Way back here I mentioned that, in preparation for the wedding, I would be cutting back on my blogging to make more time for my harp practice. (Let's see... Should that read: would be? Would have been? Wouldon haven been? What tense do I use for something that I was going to do, but wound up not actually doing? That sounds like it should be called the "Alternate Future Imperfect" tense or something....)
Now, many of you are probably thinking: We don't care about the harpist; how was the wedding? How did the bride look? What did the auditorium look like? Did the bride and groom moosh cake in each other's faces, or were they nice to each other? How was the reception? Were there any stupid ring tricks (e.g., pretending that the ring is lost, until one of the groomsmen "finds" it in his shoe or something)?
Well, fine. The answers to these questions, in random order, are:
- I couldn't tell from where I was sitting.
- A little messy, but not too bad.
- About as good as could be expected given pre-existing constraints.
- Very nice.
- Simple. Understated, yet elegant.
- A lot of fun.
So it turns out I didn't cut back on my blogging to make time for my harp practice, I cut back on my sleep. I should have cut back on my blogging to make more time for practice, but I didn't. Y'all are so important to me, I just couldn't neglect you....
I started playing the harp about ten years ago. At the time, my job was located at a financial services firm in Berkeley, CA (long story there), and I was riding the light rail to work every day. I had a friend who also rode the train, and she played the Celtic harp. One day she brought a small lap-harp on the train with her, and showed it off to me. Now, I'm the kind of guy that cannot resist the lure of musical instruments. If you have an instrument of which you are particularly proud, I will be right there to admire it with you--and the more unusual, the better. If she had brought a bagpipe or an alphorn on the train with her, I would have been in heaven. (Though I suspect the physical act of getting an alphorn on BART would have been the most intriguing part of the experience. And playing a bagpipe on BART would probably have set off some kind of anti-terrorist response or something....)
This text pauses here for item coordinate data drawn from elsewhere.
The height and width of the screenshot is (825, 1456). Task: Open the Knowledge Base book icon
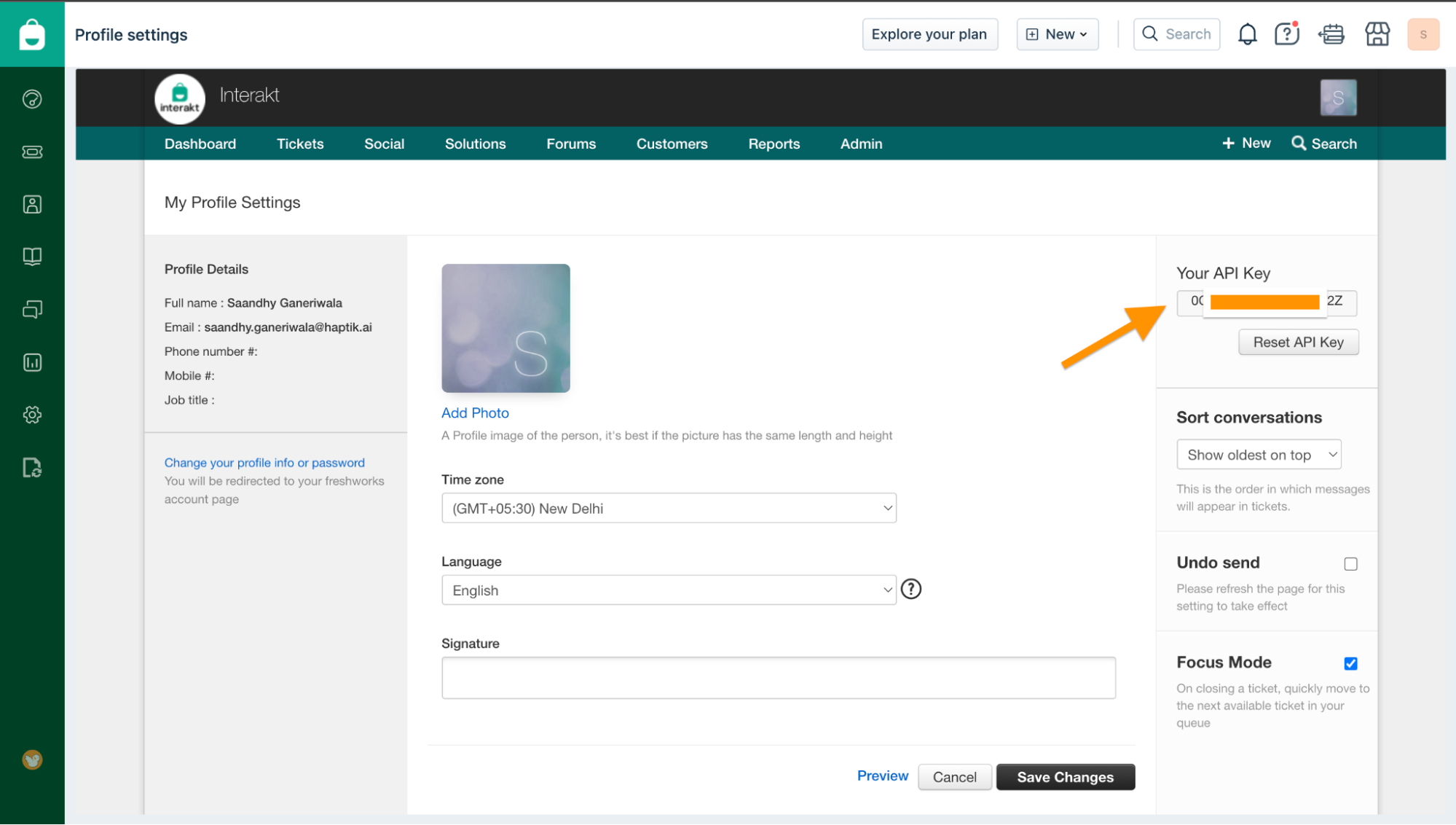click(x=32, y=256)
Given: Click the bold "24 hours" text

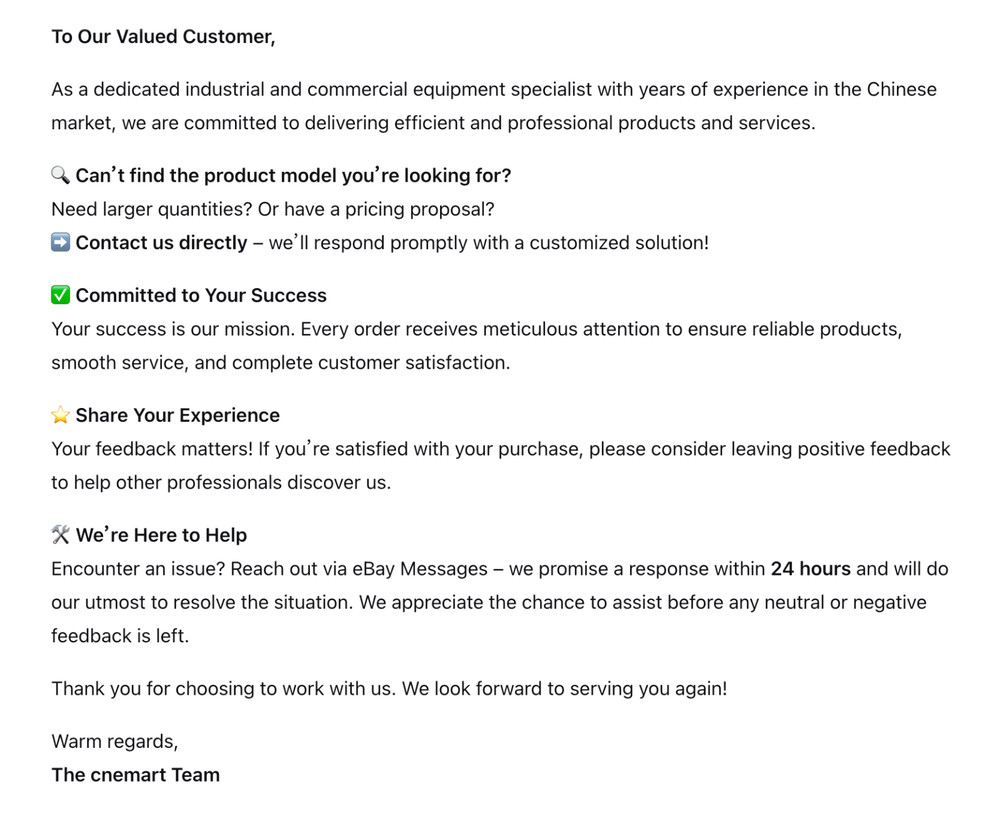Looking at the screenshot, I should pyautogui.click(x=810, y=569).
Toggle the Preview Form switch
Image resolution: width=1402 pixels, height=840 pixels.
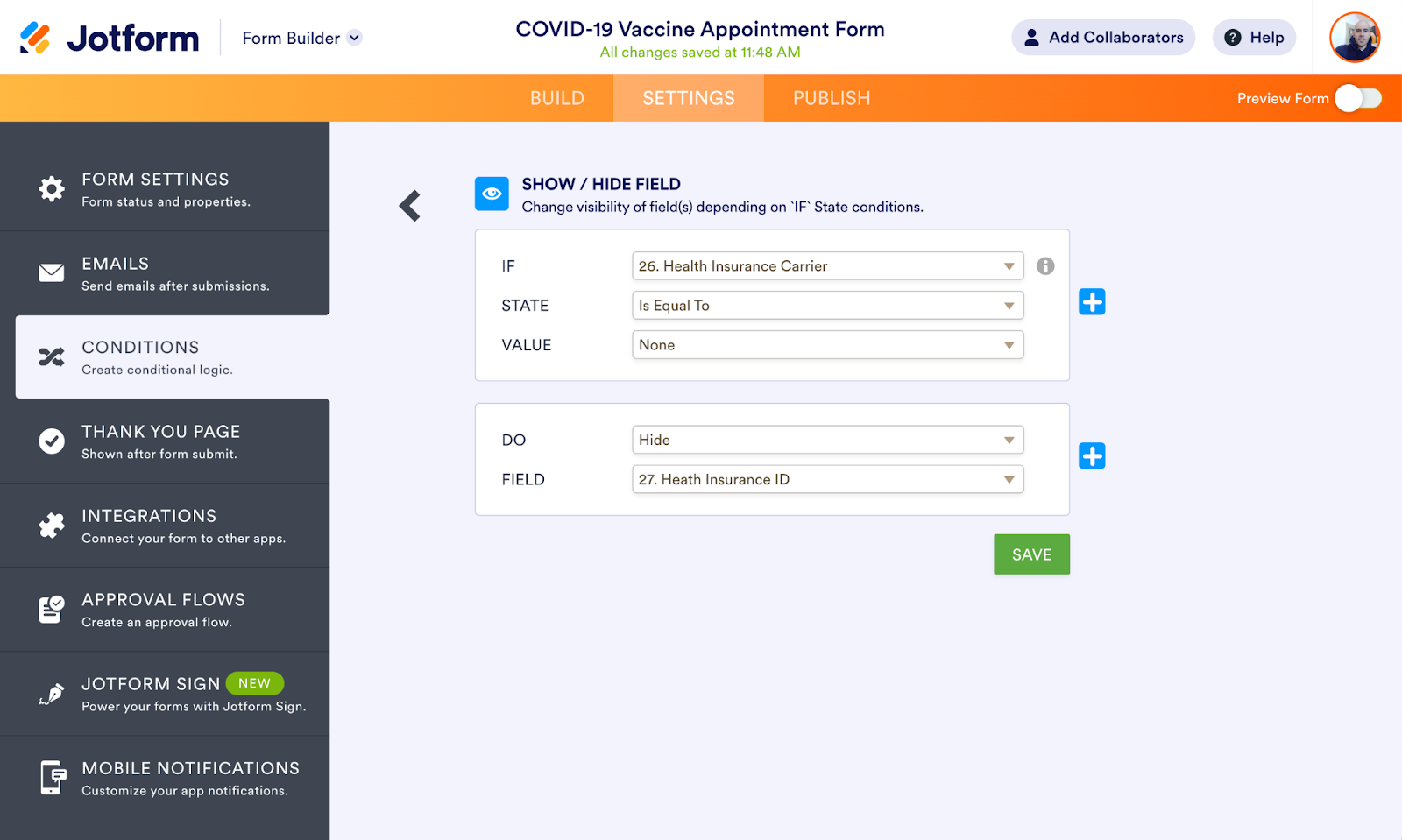[x=1357, y=98]
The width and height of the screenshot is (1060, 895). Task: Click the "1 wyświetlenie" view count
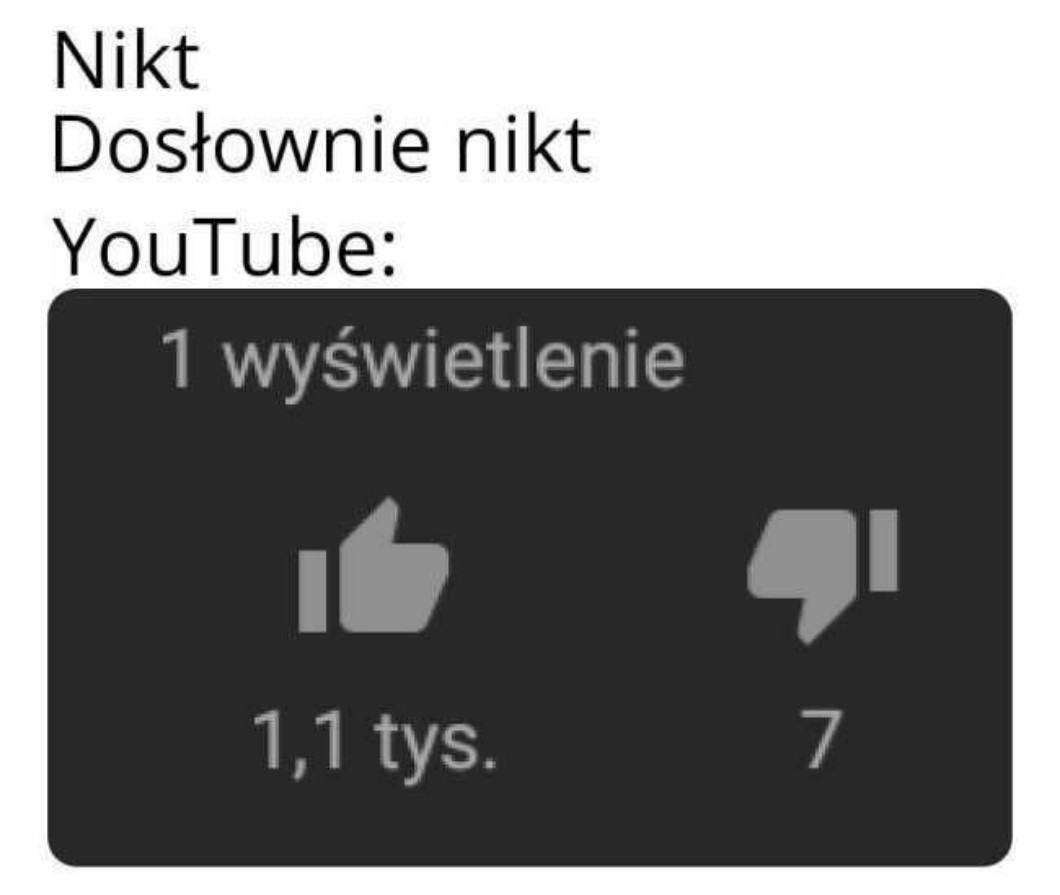pyautogui.click(x=423, y=360)
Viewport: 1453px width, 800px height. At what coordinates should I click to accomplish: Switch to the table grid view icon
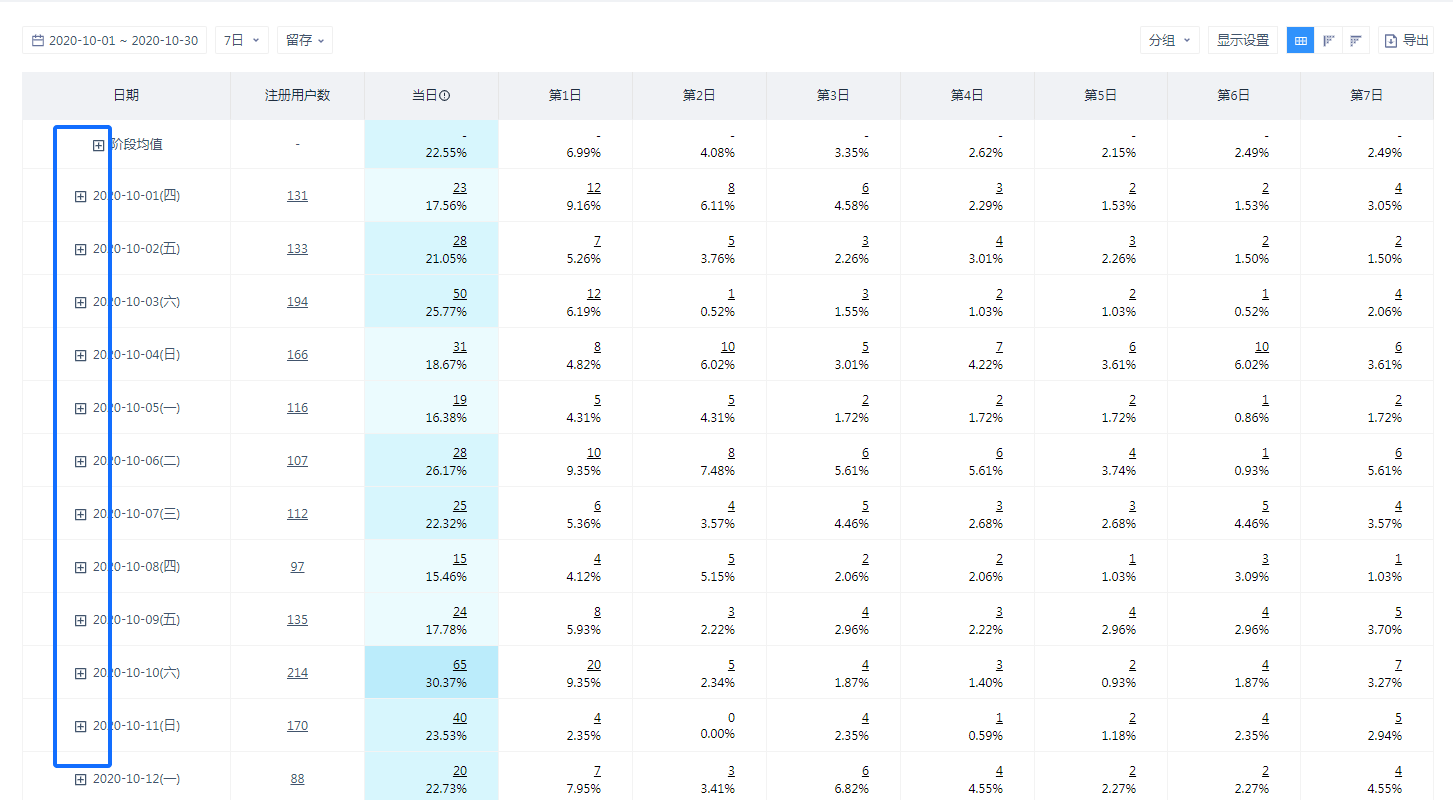coord(1300,40)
Anyway, I was fascinated by the instrument and decided to try my hand at it. I found an instrument to rent, got myself a teacher, and off I went. I quickly discovered what anyone with an ounce of intelligence could have told me--it takes a lot of practice to be any good at it. The harp is after all a tricky instrument; it's entirely too easy to snag the wrong string with a fingernail, making a loud, sharp-sounding twang; or brush a knuckle against a vibrating lower string, making a loud, unpleasant whaaaangggg; or to throw the wrong sharping lever, so that one of your strings is tuned to F# when you should be playing in the key of C....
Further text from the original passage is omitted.